Rare diseases are a clear example, but similar issues arise in areas such as infection prevention and control, where some interventions became embedded in practice long before rigorous evaluation was commonplace. Experimental designs in these settings are often constrained by ethical or practical realities. In addition, many funding systems have historically operated on the basis that the best application wins, meaning that research topics have often been shaped by the interests and capacity of applicants rather than by systematic assessments of clinical need. This approach has been understandable, because there were large gaps in evidence across many areas and expanding the overall research base was the priority.

A related issue is that parts of the research system can generate evidence that is methodologically valid but of limited clinical relevance, particularly where surrogate outcomes are used in place of patient-important endpoints without a clearly established causal pathway between them. Concerns about poorly designed or poorly reported trials, recognised since the early years of evidence-based medicine, remain unresolved and continue to add to this methodological challenge.

It is time that we move from research volume to more explicit design and prioritisation, a gap that guideline processes are well placed to help address. Without this, guideline updates risk repeating the same conclusions across successive editions, acknowledging uncertainty without creating a realistic pathway for resolving it.

Concluding reflections

Taken together, the discussions in Porto suggested to me that evidence-based guidance is entering a phase defined by two parallel shifts.
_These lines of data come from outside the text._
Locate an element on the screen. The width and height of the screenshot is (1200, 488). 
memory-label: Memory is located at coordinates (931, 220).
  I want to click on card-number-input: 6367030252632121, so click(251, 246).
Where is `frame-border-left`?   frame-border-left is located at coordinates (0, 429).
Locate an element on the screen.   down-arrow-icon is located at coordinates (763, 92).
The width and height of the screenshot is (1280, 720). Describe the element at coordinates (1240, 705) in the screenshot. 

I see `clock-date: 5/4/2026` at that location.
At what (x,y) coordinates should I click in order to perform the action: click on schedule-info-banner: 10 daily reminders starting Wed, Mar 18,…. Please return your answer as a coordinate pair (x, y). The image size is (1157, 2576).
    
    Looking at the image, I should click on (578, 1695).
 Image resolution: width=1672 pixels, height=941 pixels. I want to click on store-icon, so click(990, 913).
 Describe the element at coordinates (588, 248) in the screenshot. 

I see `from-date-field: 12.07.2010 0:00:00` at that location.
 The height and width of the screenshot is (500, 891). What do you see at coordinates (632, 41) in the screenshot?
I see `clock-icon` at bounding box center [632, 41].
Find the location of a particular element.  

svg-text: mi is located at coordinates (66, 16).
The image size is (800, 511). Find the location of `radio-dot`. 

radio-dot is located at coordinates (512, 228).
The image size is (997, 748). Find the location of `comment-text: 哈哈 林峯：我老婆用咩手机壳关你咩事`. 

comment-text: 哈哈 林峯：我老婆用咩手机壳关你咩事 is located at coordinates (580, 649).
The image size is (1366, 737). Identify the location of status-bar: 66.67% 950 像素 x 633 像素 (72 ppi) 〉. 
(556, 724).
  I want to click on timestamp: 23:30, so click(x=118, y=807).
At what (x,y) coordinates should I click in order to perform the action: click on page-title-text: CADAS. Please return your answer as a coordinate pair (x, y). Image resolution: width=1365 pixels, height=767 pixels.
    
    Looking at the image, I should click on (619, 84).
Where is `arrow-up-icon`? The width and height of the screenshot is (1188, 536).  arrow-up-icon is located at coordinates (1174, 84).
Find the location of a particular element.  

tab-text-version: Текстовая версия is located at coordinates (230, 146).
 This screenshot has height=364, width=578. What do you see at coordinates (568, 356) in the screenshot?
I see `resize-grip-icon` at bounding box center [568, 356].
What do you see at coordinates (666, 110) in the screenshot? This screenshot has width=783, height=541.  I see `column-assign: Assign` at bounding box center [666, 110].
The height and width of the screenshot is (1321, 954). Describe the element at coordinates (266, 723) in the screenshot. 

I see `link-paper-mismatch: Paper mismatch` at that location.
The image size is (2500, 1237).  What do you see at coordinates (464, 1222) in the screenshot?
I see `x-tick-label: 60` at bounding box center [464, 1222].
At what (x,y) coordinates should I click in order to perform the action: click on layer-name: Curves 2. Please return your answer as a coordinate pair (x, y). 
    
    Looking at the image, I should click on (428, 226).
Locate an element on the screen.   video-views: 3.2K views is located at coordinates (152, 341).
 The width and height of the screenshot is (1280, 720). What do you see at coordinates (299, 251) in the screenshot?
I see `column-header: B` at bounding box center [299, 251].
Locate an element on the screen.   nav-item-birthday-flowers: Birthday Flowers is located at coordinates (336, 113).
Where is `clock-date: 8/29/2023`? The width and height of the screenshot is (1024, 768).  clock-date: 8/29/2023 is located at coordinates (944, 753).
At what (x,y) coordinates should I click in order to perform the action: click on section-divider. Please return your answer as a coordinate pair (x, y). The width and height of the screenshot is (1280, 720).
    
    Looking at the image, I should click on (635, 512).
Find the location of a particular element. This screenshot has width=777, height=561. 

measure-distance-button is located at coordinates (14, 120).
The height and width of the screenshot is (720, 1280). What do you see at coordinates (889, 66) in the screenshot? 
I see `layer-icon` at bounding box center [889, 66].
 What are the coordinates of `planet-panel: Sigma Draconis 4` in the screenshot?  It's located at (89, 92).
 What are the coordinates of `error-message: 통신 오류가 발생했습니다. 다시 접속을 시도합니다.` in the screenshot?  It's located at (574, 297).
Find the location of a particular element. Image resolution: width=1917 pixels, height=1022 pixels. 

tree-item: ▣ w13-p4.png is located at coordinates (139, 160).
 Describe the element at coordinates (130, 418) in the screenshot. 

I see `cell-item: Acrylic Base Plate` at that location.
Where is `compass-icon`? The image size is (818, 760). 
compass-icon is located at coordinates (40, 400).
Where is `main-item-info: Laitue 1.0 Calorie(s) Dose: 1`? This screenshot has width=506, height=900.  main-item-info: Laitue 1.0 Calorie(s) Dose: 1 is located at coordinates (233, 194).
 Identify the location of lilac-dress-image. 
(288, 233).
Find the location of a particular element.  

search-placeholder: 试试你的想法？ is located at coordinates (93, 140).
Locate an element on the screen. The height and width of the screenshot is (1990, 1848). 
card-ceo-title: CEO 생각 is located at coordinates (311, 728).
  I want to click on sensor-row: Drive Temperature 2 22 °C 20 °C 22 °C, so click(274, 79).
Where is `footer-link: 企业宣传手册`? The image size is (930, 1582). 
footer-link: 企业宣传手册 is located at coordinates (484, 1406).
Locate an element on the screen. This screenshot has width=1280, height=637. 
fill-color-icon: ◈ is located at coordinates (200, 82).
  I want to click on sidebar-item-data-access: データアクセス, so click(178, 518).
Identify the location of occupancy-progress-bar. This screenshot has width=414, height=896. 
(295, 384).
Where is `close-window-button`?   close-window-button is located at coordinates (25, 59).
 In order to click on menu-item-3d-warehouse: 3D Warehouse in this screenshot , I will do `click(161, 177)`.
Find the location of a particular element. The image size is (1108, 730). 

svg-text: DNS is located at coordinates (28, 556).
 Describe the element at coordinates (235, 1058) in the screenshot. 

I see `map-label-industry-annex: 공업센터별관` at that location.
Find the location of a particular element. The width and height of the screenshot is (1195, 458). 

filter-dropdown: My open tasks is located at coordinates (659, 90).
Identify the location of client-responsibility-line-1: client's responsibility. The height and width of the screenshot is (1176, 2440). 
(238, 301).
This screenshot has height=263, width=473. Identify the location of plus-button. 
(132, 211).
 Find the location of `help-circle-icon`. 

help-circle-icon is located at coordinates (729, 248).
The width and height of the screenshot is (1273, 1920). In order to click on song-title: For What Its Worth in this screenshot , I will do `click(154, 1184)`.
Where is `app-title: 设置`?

The first is the integration of automation with increasingly explicit, structured, and defensible human judgement. The second is a movement toward viewing guideline development as part of a broader evidence ecosystem that not only evaluates research, but also actively shapes what research is needed next.

Producing trustworthy recommendations depends not only on methodological sophistication in evidence synthesis, but also on the ability to connect evidence processes to real-world decision-making and research prioritisation. In that sense, guideline systems are becoming less like static products and more like coordinating infrastructures within a continuously evolving evidence landscape. This also implies a more active role in shaping and directing evidence generation, and it was encouraging to hear similar perspectives reflected across many of the discussions. As automation reduces the burden of some traditional synthesis tasks, guideline methodologists have increasing scope to focus more deliberately on these higher-order functions.

That, to me, was one of the clearest signals emerging from Porto: that guideline systems are shifting from endpoints of evidence synthesis and recommendations toward coordinating infrastructures that both interpret evidence and actively shape what research is needed next.